**Set of tasks:**
1. Translate this sentence from the RoPE passage into Spanish: "RoPE is a rotation applied to the query and key vectors inside every attention layer."
2. Pick up the passage about RoPE and carry it on from the point where it stops.

**Selected text:**
----------------------------------------

4. Why did RoPE win over the alternatives?

Show answer

Three reasons. (1) The property is right. Relative-distance-aware similarity falls out of the math, not out of learned parameters that can overfit. (2) The math has a long-term decay. A formal upper bound on the attention weight as a function of relative distance shows it shrinks (with some oscillation) as positions get further apart, matching the intuition we wanted. (3) It is cheap and extensible. Two element-wise multiplications per token per attention layer, no learnable parameters, and the rotation formula works for any sequence length.

5. What is the most common pitfall in distinguishing sinusoidal embeddings (Phase 1) from RoPE?

Show answer

Conflating them because both use sines and cosines. The math overlaps; the architectural placement is completely different. Sinusoidal embeddings are vectors added to the input before the first attention layer (Phase 1 material). RoPE is a rotation applied to the query and key vectors inside every attention layer. Same trigonometric machinery, different place in the architecture.

Try it yourself: 2D rotation walk-through

This exercise puts the RoPE intuition into practice. About 15 minutes.

Side effects: none. Pen and paper, or a text editor.

Setup: you have a 2D query vector q = (1, 0) (a unit vector pointing along the positive x-axis). The token sits at position m. You want to apply RoPE with rotation angle θ_m = m * (π / 4) (so position 1 rotates by 45°, position 2 rotates by 90°, position 3 rotates by 135°, and so on).

----------------------------------------

**Data segment:**
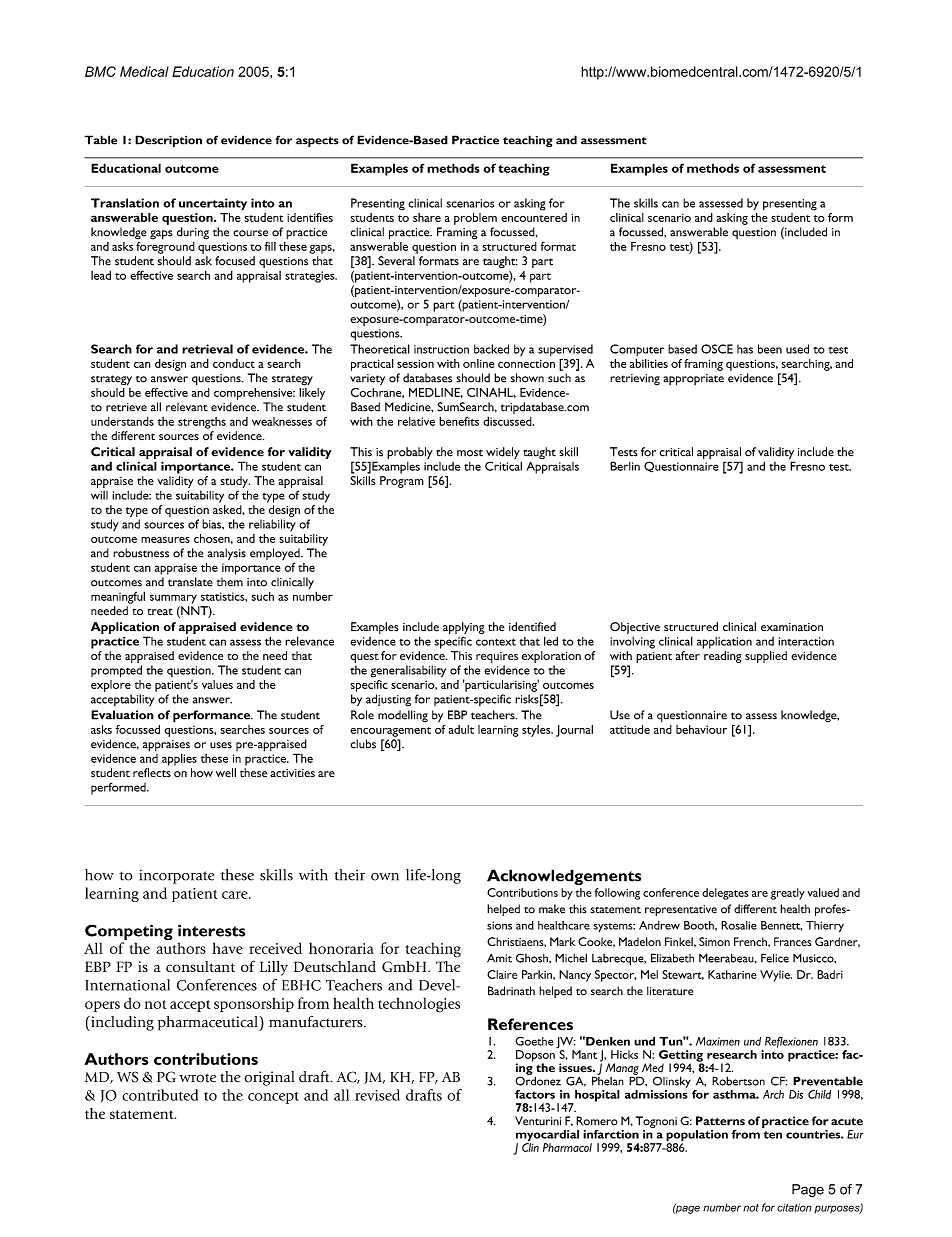 Image resolution: width=952 pixels, height=1237 pixels. I want to click on problem, so click(475, 219).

----------------------------------------

**Answers to the exercise:**
1. RoPE es una rotación aplicada a los vectores de consulta y de clave dentro de cada capa de atención.

2.
The rotation matrix is:

R(θ) = | cos θ   -sin θ |
       | sin θ    cos θ |

Part one: rotate the query at three different positions.

Compute the rotated q at positions m = 1, m = 2, and m = 4. Show the output as a 2D vector for each. (Useful values: cos(π/4) = sin(π/4) ≈ 0.707; cos(π/2) = 0, sin(π/2) = 1; cos(π) = -1, sin(π) = 0.)

Show answer

At m = 1 (rotation angle π/4, or 45°): R(π/4) · (1, 0) = (cos(π/4), sin(π/4)) = (0.707, 0.707). The vector now points at 45° above the x-axis.

At m = 2 (rotation angle π/2, or 90°): R(π/2) · (1, 0) = (cos(π/2), sin(π/2)) = (0, 1). The vector now points straight up the y-axis.

At m = 4 (rotation angle π, or 180°): R(π) · (1, 0) = (cos(π), sin(π)) = (-1, 0). The vector now points along the negative x-axis.

The rotation preserves magnitude (all three rotated vectors have length 1, same as the original) and changes only direction.

Part two: dot product depends on relative position.

Now suppose you have a key vector k = (1, 0) (same direction as the original query). Apply RoPE to k at position n, using the same angle formula θ_n = n * (π / 4).

Compute the dot product of the rotated q (at position m) with the rotated k (at position n) for the following pairs: (m=1, n=2), (m=3, n=4), (m=10, n=11), and (m=1, n=5).

Show answer

For two unit vectors that started in the same direction, after RoPE the dot product is cos(θ_n - θ_m) = cos((n - m) * π / 4). The dot product depends only on the relative position n - m, not on the absolute values.

(m=1, n=2): relative position 1, dot product = cos(π/4) ≈ 0.707
(m=3, n=4): relative position 1, dot product = cos(π/4) ≈ 0.707 (same as above)
(m=10, n=11): relative position 1, dot product = cos(π/4) ≈ 0.707 (still the same)
(m=1, n=5): relative position 4, dot product = cos(π) = -1 (much further apart, much lower similarity)

The first three pairs are all “one position apart” and produce identical similarity, regardless of where in the sequence they sit. The fourth pair is four positions apart and produces a much lower (negative) similarity. This is the relative-distance-aware property RoPE is designed to give you, falling directly out of the trigonometric identity.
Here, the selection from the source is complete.